9.         The Section 9(b)(3) is amended to provide as follows:

Subject to the Minimum Holding Period, any Other Share-Based Award and any Shares covered by any such Award shall vest or be forfeited to the extent, at the times and subject to the conditions, if any, provided in the Award agreement, as determined by the Committee in its sole discretion, subject, if applicable, to the provisions of Code Section 409A and the regulations promulgated thereunder.

10.       The following sentence is added to Section 9(b)(4):

Notwithstanding the foregoing, the Committee may not waive limitations imposed with respect to any Award if such waiver results in an Award’s failure to comply with the requirements of Code Section 409A and the regulations promulgated thereunder, unless agreed upon in writing by the Committee and the participant.

Element lookup records
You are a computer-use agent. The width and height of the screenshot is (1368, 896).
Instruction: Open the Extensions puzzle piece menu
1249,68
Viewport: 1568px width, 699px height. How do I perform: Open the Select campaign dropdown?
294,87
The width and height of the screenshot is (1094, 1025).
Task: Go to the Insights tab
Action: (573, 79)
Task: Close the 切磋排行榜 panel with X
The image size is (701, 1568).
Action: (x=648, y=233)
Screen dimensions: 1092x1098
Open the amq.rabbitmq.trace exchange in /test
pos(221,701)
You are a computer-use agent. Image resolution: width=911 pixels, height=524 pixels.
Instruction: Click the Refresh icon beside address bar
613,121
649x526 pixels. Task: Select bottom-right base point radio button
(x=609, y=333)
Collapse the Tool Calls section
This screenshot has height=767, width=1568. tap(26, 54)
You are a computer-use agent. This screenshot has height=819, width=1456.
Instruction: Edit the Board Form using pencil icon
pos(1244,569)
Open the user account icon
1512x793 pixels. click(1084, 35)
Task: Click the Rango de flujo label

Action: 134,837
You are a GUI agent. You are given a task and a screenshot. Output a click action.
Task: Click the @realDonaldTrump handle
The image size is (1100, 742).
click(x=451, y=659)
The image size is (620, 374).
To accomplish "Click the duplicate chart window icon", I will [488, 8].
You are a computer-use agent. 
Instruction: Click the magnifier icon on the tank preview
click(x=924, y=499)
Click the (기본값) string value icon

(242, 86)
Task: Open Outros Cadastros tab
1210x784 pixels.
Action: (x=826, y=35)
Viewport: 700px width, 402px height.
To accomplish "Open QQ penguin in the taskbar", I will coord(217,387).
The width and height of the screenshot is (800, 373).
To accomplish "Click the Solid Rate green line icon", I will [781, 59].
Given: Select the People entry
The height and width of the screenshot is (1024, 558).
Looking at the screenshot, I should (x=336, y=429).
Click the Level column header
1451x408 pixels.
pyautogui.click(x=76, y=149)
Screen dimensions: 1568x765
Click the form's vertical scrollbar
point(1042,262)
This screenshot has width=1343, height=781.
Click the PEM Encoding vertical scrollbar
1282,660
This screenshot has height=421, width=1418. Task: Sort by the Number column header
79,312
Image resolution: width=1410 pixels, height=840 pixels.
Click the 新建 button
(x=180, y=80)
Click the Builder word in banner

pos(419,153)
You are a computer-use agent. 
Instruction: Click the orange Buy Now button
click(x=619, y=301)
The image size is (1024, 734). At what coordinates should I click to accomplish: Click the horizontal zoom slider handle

BRIEF
Copy the amendment text on Sections 9(b)(3) and 9(b)(4) word for word, in full.

ANSWER
9.         The Section 9(b)(3) is amended to provide as follows:

Subject to the Minimum Holding Period, any Other Share-Based Award and any Shares covered by any such Award shall vest or be forfeited to the extent, at the times and subject to the conditions, if any, provided in the Award agreement, as determined by the Committee in its sole discretion, subject, if applicable, to the provisions of Code Section 409A and the regulations promulgated thereunder.

10.       The following sentence is added to Section 9(b)(4):

Notwithstanding the foregoing, the Committee may not waive limitations imposed with respect to any Award if such waiver results in an Award’s failure to comply with the requirements of Code Section 409A and the regulations promulgated thereunder, unless agreed upon in writing by the Committee and the participant.